Neptune Rd Airport Buffer in East Boston is officially open. pic.twitter.com/HFiUkk7M4K
— Massport (@Massport) July 10, 2015
John Pedro grew up in one of the 66 homes razed to make way for the expansion of Logan Airport, starting back in the 1960s.
“There was Neptune Road, there was Lovell Street and Frankfurt Street — that was the neighborhood,” Pedro explained.
Born in 1936, Pedro says the area's downfall began with the construction of the East Boston Expressway, then the MBTA cut the neighborhood in half to make way for the Blue Line. And the 46-acre Wood Island Park, once a popular seaside destination on the Emerald Necklace, was razed for Logan's expansion.
“Eventually they cut off the street. Then they cut all the trees down. That was the downfall of the whole neighborhood.”John Pedro
“Eventually they cut off the street. Then they cut all the trees down,” he said. “That was the downfall of the whole neighborhood.”
The new 2-acre park is in the middle of this congested transportation hub. The little oasis has been given a bulky name: the Neptune Road Airport Edge Buffer.
Massport CEO Thomas Glynn says the space is a gesture to the thriving immigrant neighborhood that once existed here.
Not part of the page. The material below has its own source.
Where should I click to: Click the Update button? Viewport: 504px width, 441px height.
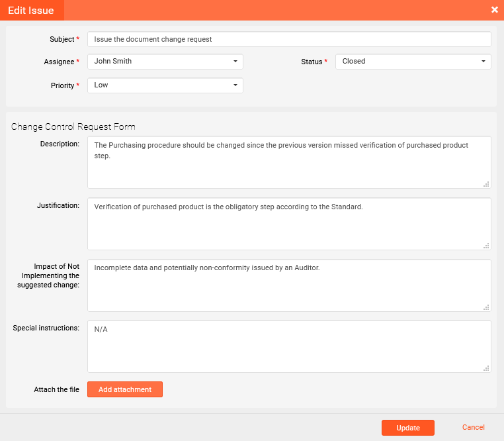[x=407, y=428]
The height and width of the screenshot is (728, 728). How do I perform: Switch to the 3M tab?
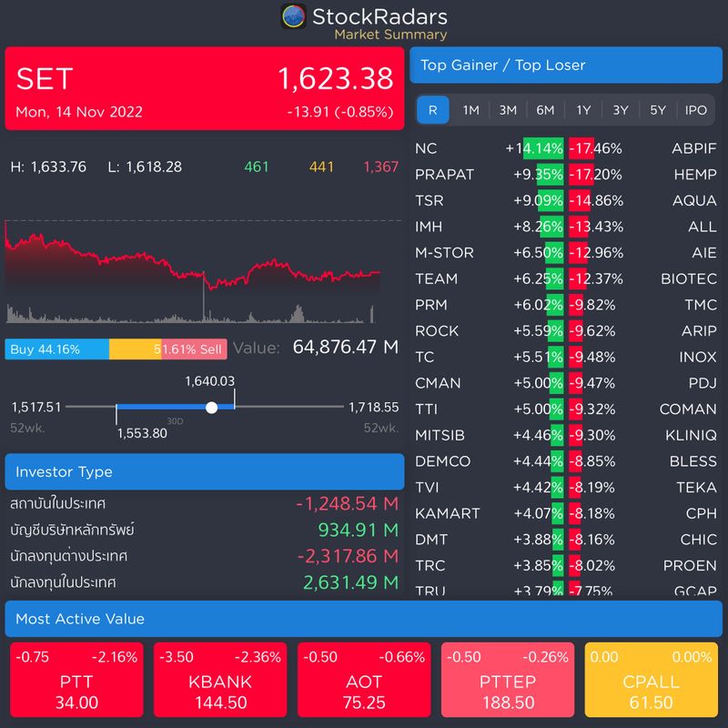507,109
“We're here to celebrate 178 families and 66 homes. To celebrate a catalyst for citizen activism that today we take for granted," Glynn said. "But these citizen activists were pioneers in kind of changing the relationships between neighborhoods and big institutions.”
Asked if the new park heals old wounds, Pedro shook his head.
“It really doesn't. It does a little, but, the airport tries I guess, they built Bremen Street Park and they build all these buffer parks, but it's nothing compared to what Wood Island Park was. Wood Island Park was like Boston Common ... It was wonderful in those days.”
In spite of a rocky past, the mood was festive at the opening of the green space. Local historian Evelyn Morasch says East Boston and Massport have come to respect each other.
“It makes people realize things can change — when people are responsive, people are respectful, things can change.”
Relations with Massport may have improved, but Morasch says East Boston is facing new challenges — like more demand on its limited housing stock.
“The people who are moving here think they're going to change everything," she said. "I'm fighting a developer who wants to block me in completely, that's another whole issue.”
The new park is one of several that Massport has built in recent years. It features panels recalling the struggles of the Neptune Road neighborhood, immaculate landscaping, and stones in the ground indicating where houses once stood.
This segment aired on July 10, 2015.